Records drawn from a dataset
•••••

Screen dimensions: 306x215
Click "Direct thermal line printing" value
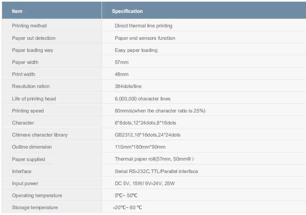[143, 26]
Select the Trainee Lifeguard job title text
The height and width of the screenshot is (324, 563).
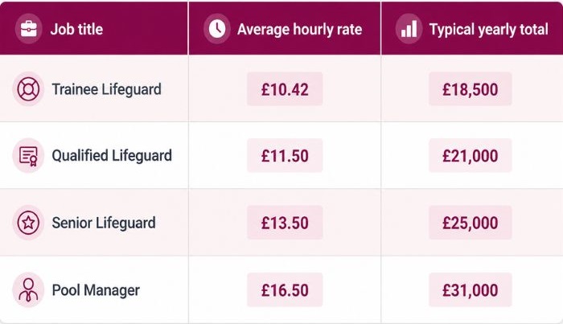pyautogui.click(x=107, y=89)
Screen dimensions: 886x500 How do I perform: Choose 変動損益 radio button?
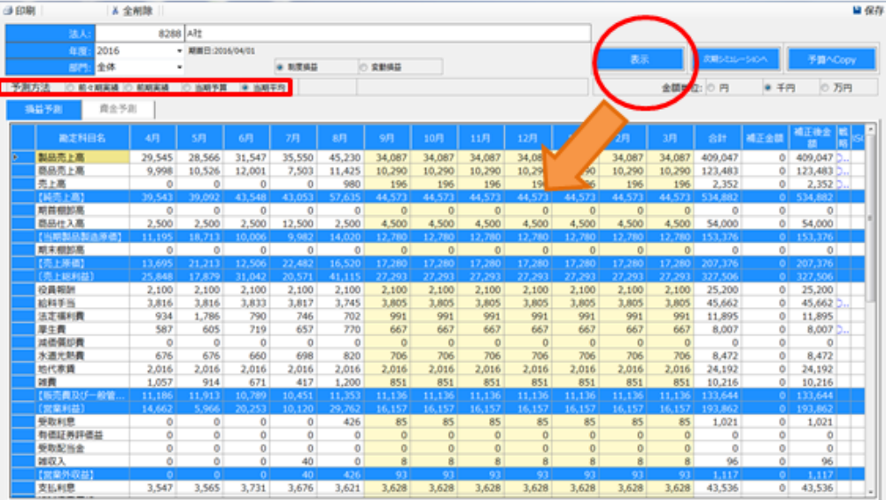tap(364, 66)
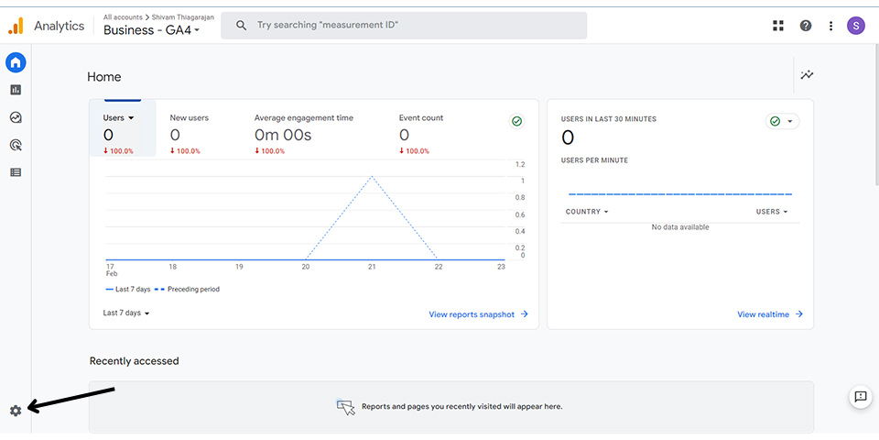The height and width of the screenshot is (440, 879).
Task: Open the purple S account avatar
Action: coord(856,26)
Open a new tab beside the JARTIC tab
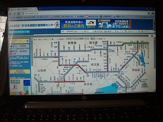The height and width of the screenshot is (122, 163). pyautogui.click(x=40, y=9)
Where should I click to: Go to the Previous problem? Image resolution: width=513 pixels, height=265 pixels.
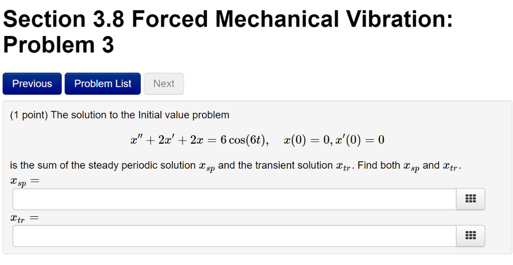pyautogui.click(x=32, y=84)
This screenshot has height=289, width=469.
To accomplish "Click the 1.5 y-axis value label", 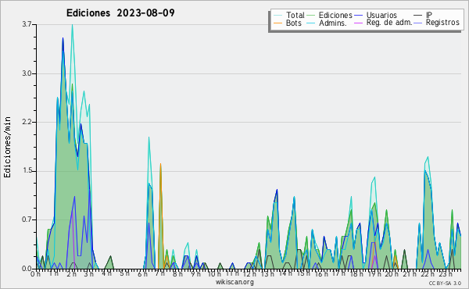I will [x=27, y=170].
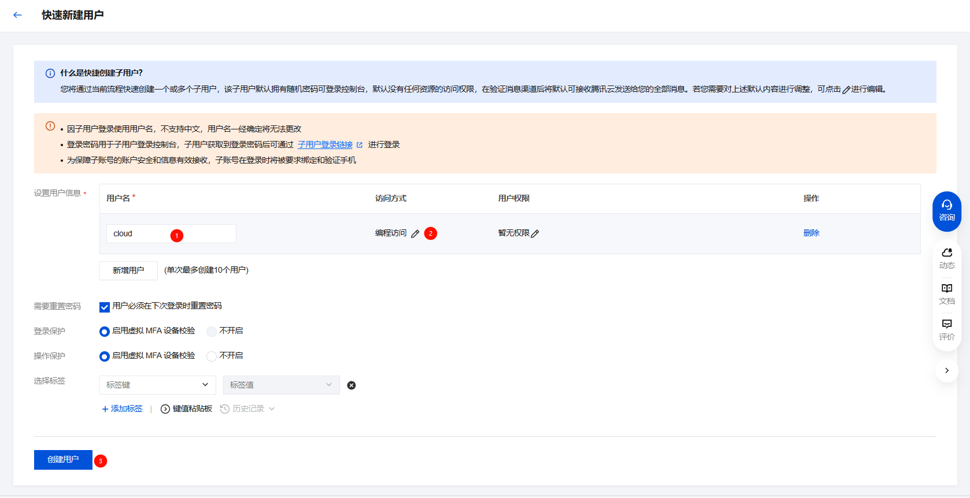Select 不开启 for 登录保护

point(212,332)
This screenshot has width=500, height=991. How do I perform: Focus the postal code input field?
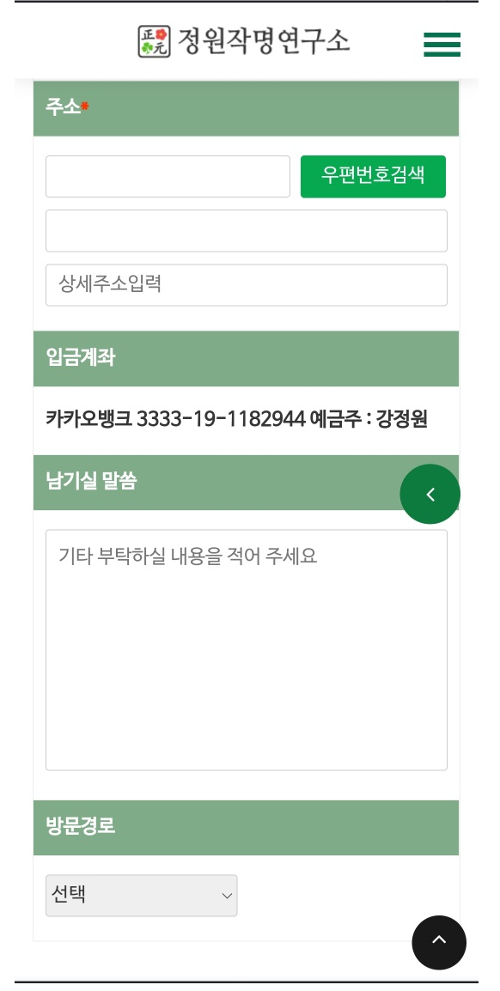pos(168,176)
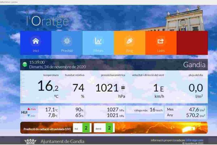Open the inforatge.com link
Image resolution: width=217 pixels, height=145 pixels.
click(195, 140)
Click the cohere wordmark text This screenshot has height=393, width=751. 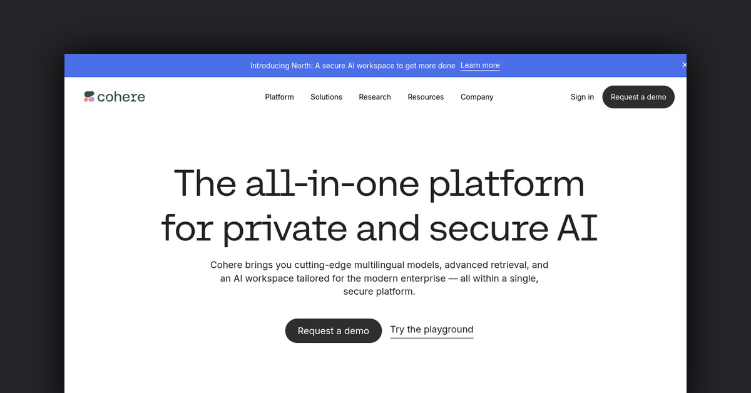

•••••

REQUIRED ACTION
Produce the lines from the first line of the entries through the line that contains "This screenshot has height=289, width=469.", exactly, leaving the pictures behind.

PROBLEM SOLUTION
Screen dimensions: 306x215
Click "Direct thermal line printing" value
[143, 26]
Select the Trainee Lifeguard job title text
The height and width of the screenshot is (324, 563).
pyautogui.click(x=107, y=89)
Screen dimensions: 886x500 How do I perform: Choose 変動損益 radio button?
tap(364, 66)
The height and width of the screenshot is (440, 879).
Task: Open the purple S account avatar
Action: coord(856,26)
Open a new tab beside the JARTIC tab
The height and width of the screenshot is (122, 163). pyautogui.click(x=40, y=9)
Where should I click to: Go to the Previous problem? Image resolution: width=513 pixels, height=265 pixels.
pyautogui.click(x=32, y=84)
This screenshot has height=289, width=469.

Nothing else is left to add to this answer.